Friday, August 10, 2012

Haskell Prologue: Exercise Formatting

Concerning the Format


    The approach I will be using for exercises is slightly different from what you may be used to. My intent is to end-up with a text which utilizes Vygotsky's scaffolding technique as much as possible. The idea behind scaffolding is to build-up complimentary skill-sets one after the other -- in order of easiest to hardest -- culminating with review exercises which utilize all of the previously-learned skills in harmony towards a common goal. Throughout the text, the student must be helped over frustrating obstacles by giving her all of the tools needed to succeed without ever depriving her of exercise; which is the main engine of learning. In this way the student is only introduced to new ideas once she has mastered all of the prerequisite principles. The student should never be abruptly thrown into a new skill, subject or technique. This causes frustration which is the enemy of learning.

    I will try to give the student a toolbox composed of primitive operations and the applicable rules which must be utilized in order to use them in a given exercise. There are usually countless ways to realize a program module. But I will only focus on the obvious techniques which can readily be compiled from the catalogue of skills the student has on hand. I will also attempt to rehash earlier exercises in later chapters; whenever new skills are introduced which would lead to a more efficient and mind-expanding rethink of the originals.

    Finally, I will attempt to identify discreet complications which spring from novel combinations of previous tools and skills. Oftentimes, the complex interactions of multiple layers of rules and instructions can create learning-hurdles all their own; even though the student has mastered the founding principles at play. A good example of this can be found in algebraic order-of-operations problem-sets, wherein superimposition of already mastered rules creates new and befuddling interactions in their own right. It is not enough to help a student to understand the basic tools and rules, a good text should also help a student understand the different possible compound interactions which can occur in a program by ingraining pragmatic methods which cover all but the most abstruse eventualities; even at the expense of efficiency.

    Efficiency and program optimization are necessarily advanced topics whose importance is grossly over-stated in elementary texts and didactic blogs. An English Grammar student should not be taught to fret over topics like narrative perspective or tense-rigor when they cannot even punctuate their sentences or utilize conjunctive phrases correctly. Doing so out of place only leaves the student with a foggy haze of disjointed knowledge where there should only be methodical rigor.

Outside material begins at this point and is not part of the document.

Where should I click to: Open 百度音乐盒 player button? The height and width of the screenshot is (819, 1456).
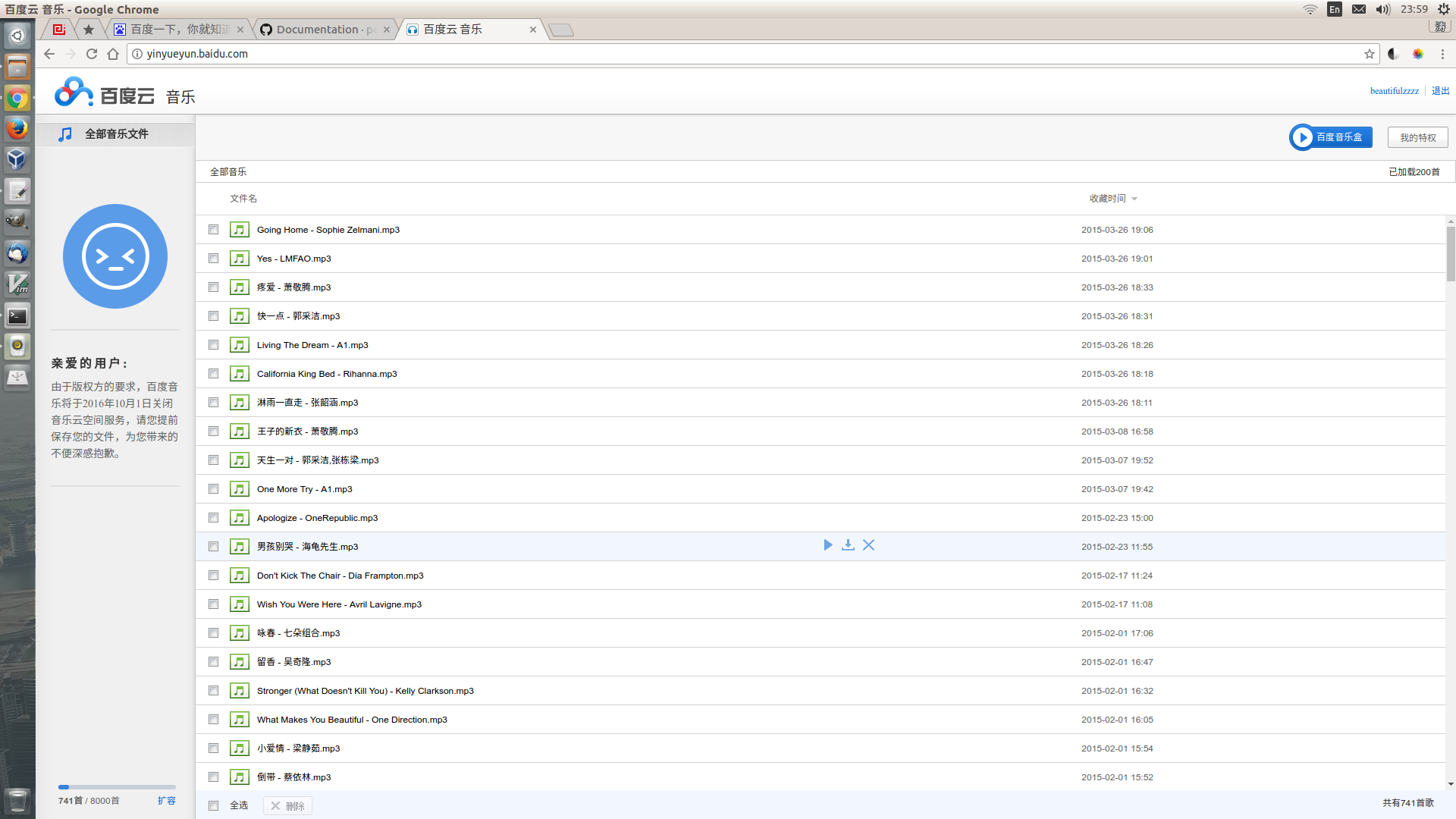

    While this may initially sound much the same as any other educational approach, it is differentiated by a certain level of detail which is missing in current textbooks. For starters, the subjects to-be-taught must be sequenced in a painstakingly deliberate way. It is not enough to create a sequence which 'feels natural', scaffolding requires that all subsequent subjects be accomplished using base-skills which have already been aquired. Scaffolding also requires that all possible obstacles be addressed within the educational programme itself; leaving no salient phenomena to be discovered through independent study. Contrast this to a modern Math textbook which shows the student only basic rules and examples, and relies on either the teacher, tutor, or student to explain everything else. In the context of both large classrooms and independent study, this is a foolish approach for obvious reasons. Whether or not I can achieve this on paper remains to be seen. The intent is there and I will do nothing other than to keep building on that intent after the text is written.